##### Extract provided

On the first day I managed to have my money stolen by 2 sweet old lovely ladies. Clearly you cant trust anyone! Well, I panicked without my money and went to this policemen who did not speak English. For those who don't know, my Spanish vocab contains about 20 words and consists of very useful phrases such as "Falta papel de baño!" exactly what I needed in this particular situation!
Well, they put me to the police car and drove me to the station. I think I have to get used to police cars, it was my second time within a year. They made me fill in forms in Spanish and were pointing at me and saying something "chica" all the time. luckily i got out of there in the end.

I headed to Parc Güell. I was quite exhausted having walked up a steep hill and having gone through the trouble of getting money etc. but this place was truly amazing. The park is overlooking the city and I could see the big cathedral Sagrada Familia(and very numerous houses).
I walked down and saw houses designed by Gaudi. they are so pretty and look so much better in real life than in photos. Walking into the park was like entering a fairy tale: ginger-bread houses with sugar-coating on the top. Exotic birds flying around and children playing. Someone was playing the guitar.

##########
##### Supplied information

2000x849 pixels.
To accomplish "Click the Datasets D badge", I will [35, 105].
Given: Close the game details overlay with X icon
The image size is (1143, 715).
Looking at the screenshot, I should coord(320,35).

##########
##### Supplied information

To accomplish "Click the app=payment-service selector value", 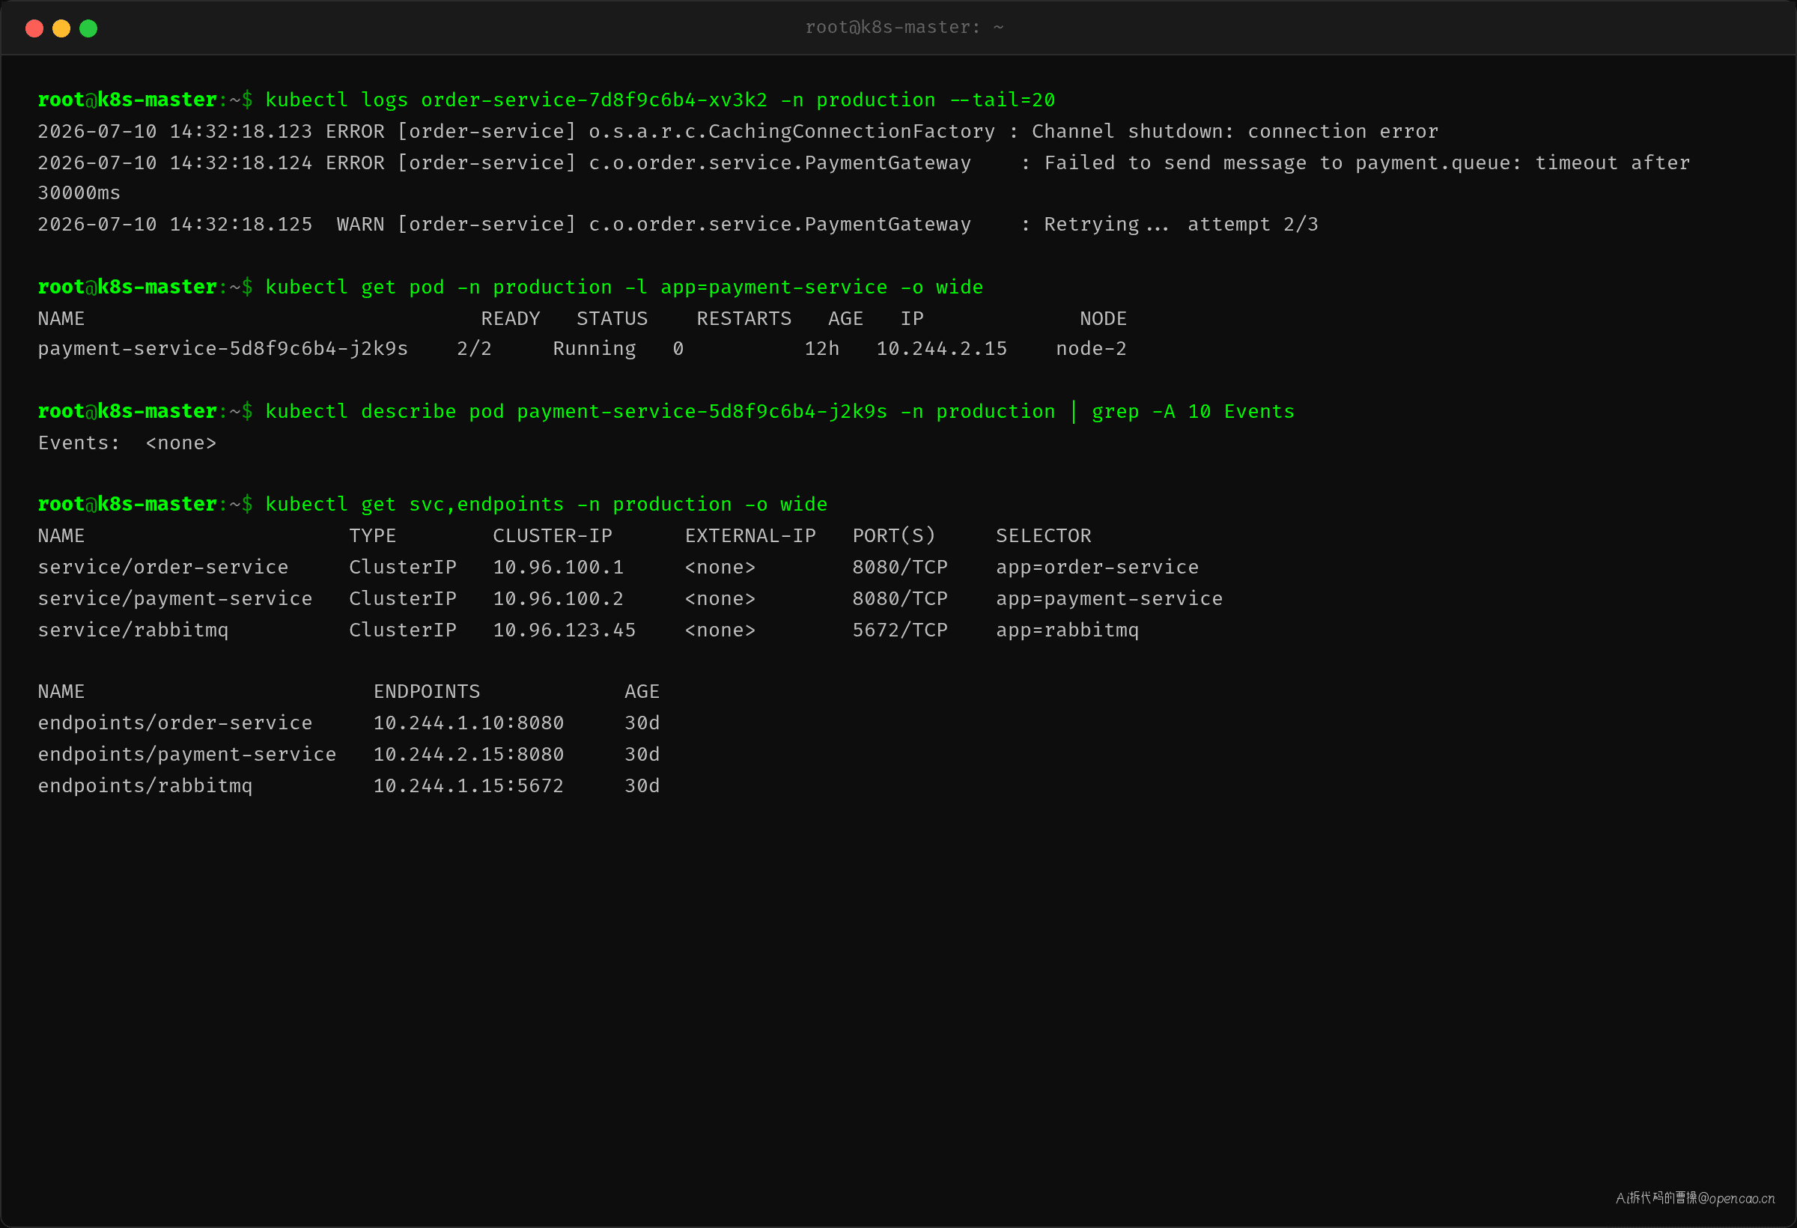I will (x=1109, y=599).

##########

Complete the following ::
a. Copy the entries word for word, everything from the line containing "2000x849 pixels." down to the line containing "Looking at the", with both of those lines included.
b. Continue the travel account of Barcelona from where it stops.

Results for each task ::
a.
2000x849 pixels.
To accomplish "Click the Datasets D badge", I will [35, 105].
Given: Close the game details overlay with X icon
The image size is (1143, 715).
Looking at the screenshot, I should coord(320,35).

b.
I met up with Stu and he showed me around Barcelona Uni. They have fish ponds and orange trees in the university garden. I'm so envious! That's something we must get to Warwick(however, I think they might slightly suffer when the English winter arrives…)
Soon afterwards Jordi joined us. We were just chatting and hanging around. We walked past Sagrada Familia and went to Stu's place for a bit. In the evening we went out for a meal. It was exotic – the menu was in Catalan and Italian only. We had pasta and risotto with balsamic vinegar and pears. Sounds weird but it was surprisingly good.

Next day I visited the Gaudi museum and walked around loads. We went to see "Breakback Mountain" in the cinema. I'm grateful it hadn't been dubbed into Spanish. I bought chocolate with bergamot and with 100% cocoa content. We went to a bar and to another later. Their Swedish friends joined us. Always embarrased to admit, my Swedish is pretty dreadful. We had a little crash course.
Can you imagine, you can buy cakes and croissants at 3.30 in the morning in Barcelona!? We walked along one of these little dark alleyways packed with drunk people. All of a sudden there was a door. No sign, nothing. It was ajar and we entered. It looked like a warehouse storage room and there was a pile of boxes with cakes inside and a guy selling them. Very tasty and I could sleep well after eating them. The Swedish girl Petra kindly walked me home because it was dark.

I don't think I saw half the stuff the city has to offer. Which means I don't have a choice – I have to go back at some point.

I forgot my camera in Finland on the xmas break but luckily I had my mobile with me. I love this modern technology, I truly do! I took a few photos with my phone(in the gallery).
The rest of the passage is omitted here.